### Activities:
**a.** According to the passage about Michael Mullins singing at Fenway, how long has he been actively campaigning with Fenway staff?
**b.** Copy the stretch of the Fenway anthem passage from "Not because I" through "the deciding one." word for word.
**c.** Shorten the paragraph of the Fenway anthem passage that begins "Not because I think", keeping its main facts.

### Given text:
-- Opening Marker --
Not because I think it’s wrong that someone with Down Syndrome sang the national anthem at a professional baseball game. Why would it be? Particularly since Michael Mullins does have  a very nice voice. It’s been his dream for almost a decade, apparently, to sing the national anthem before a Red Sox Game at Fenway. He’s been actively campaigning with Fenway staff for the last four years for the chance to do it.

Here’s my issue: Plenty of people who since very nicely would also love the chance to sing the national anthem at a Fenway game, and wouldn’t get anywhere near the top of the list of the people being considered for that privilege, even after four decades of campaigning for it. I suspect that Michael Mullins got the chance more because he’s disabled than because of the quality of his voice.

Voice quality was probably a factor. Just not likely the deciding one.

That’s problematic to me.

Did Michael Mullins Agree to “Raise Awareness”?
-- Closing Marker --
### Record set:
-- Opening Marker --
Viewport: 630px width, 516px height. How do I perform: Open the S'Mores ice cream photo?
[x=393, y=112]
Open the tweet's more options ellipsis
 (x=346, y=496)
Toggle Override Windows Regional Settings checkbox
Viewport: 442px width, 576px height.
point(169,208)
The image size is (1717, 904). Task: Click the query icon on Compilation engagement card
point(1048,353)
-- Closing Marker --
-- Opening Marker --
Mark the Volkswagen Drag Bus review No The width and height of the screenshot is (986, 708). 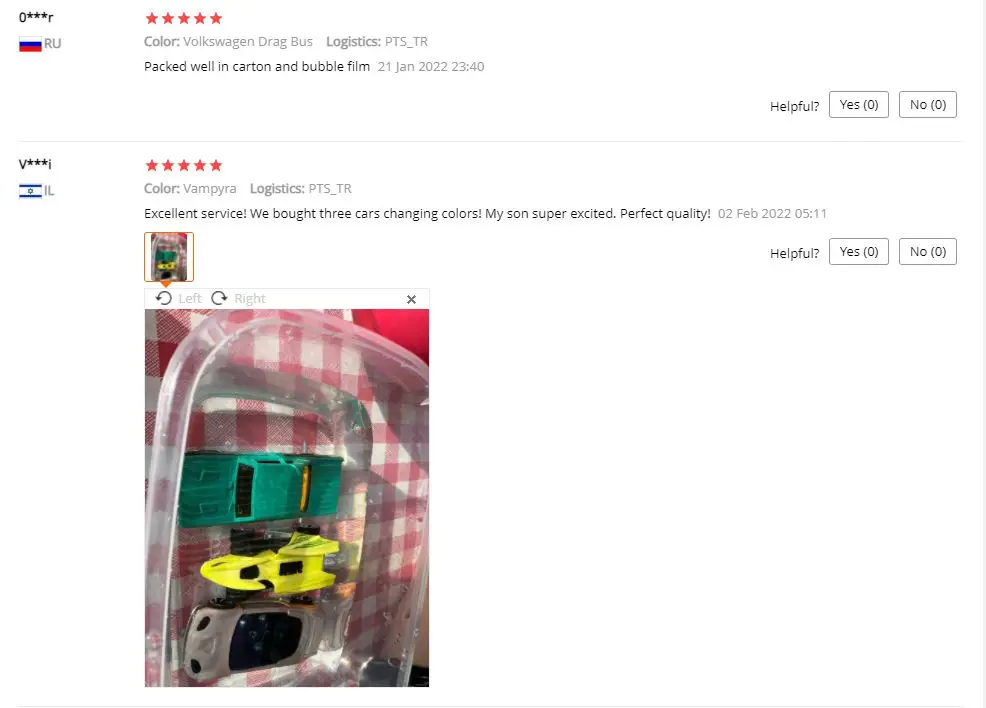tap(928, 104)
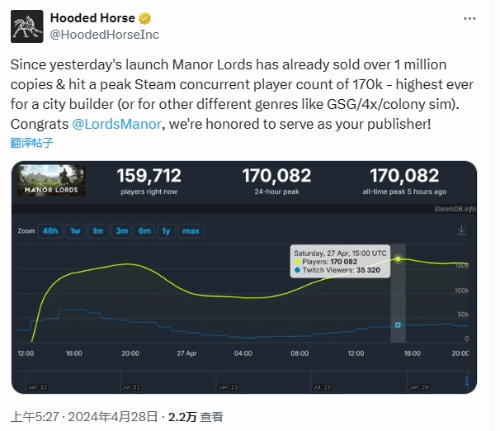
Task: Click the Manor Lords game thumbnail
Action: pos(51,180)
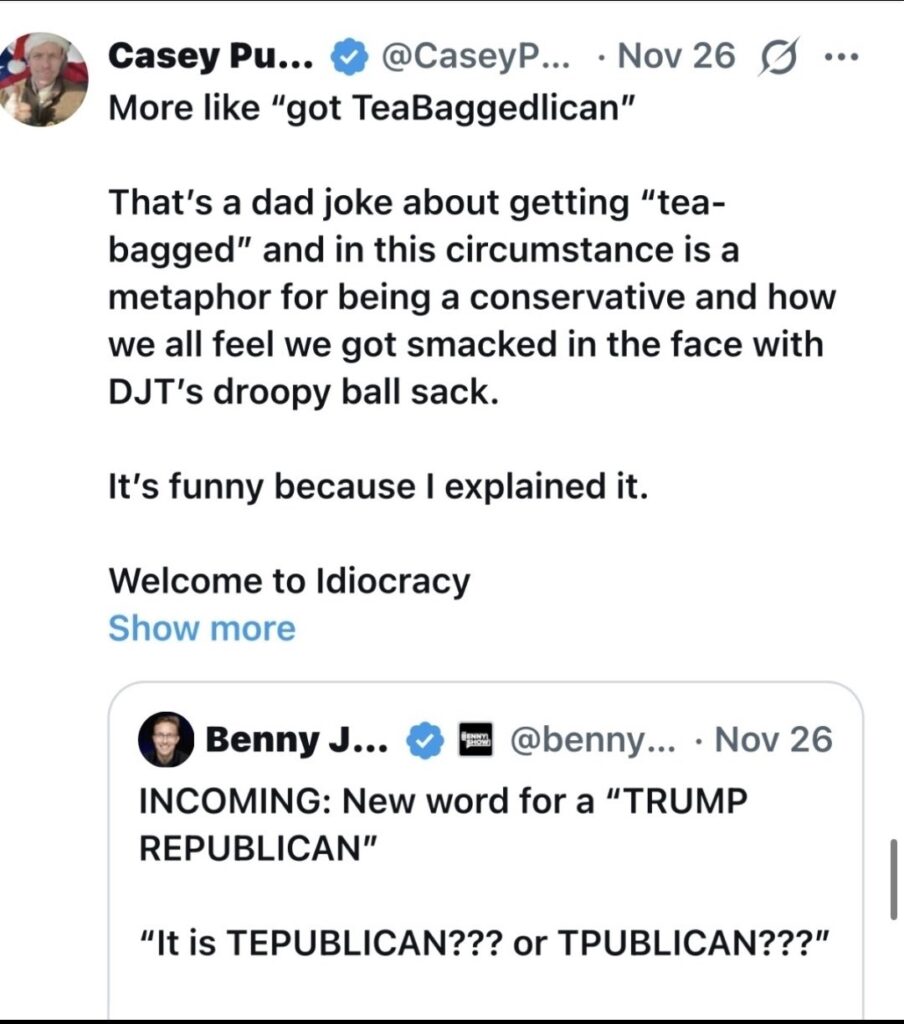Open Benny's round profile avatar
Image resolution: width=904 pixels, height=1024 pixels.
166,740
-- Closing Marker --
### Outputs by task:
**a.** For the last four years.

**b.**
Not because I think it’s wrong that someone with Down Syndrome sang the national anthem at a professional baseball game. Why would it be? Particularly since Michael Mullins does have  a very nice voice. It’s been his dream for almost a decade, apparently, to sing the national anthem before a Red Sox Game at Fenway. He’s been actively campaigning with Fenway staff for the last four years for the chance to do it.

Here’s my issue: Plenty of people who since very nicely would also love the chance to sing the national anthem at a Fenway game, and wouldn’t get anywhere near the top of the list of the people being considered for that privilege, even after four decades of campaigning for it. I suspect that Michael Mullins got the chance more because he’s disabled than because of the quality of his voice.

Voice quality was probably a factor. Just not likely the deciding one.

**c.** The writer does not think it is wrong that someone with Down Syndrome sang the national anthem at a professional baseball game, especially since Michael Mullins has a very nice voice. Singing it before a Red Sox game at Fenway has apparently been his dream for almost a decade, and he has campaigned with Fenway staff for the chance for the last four years.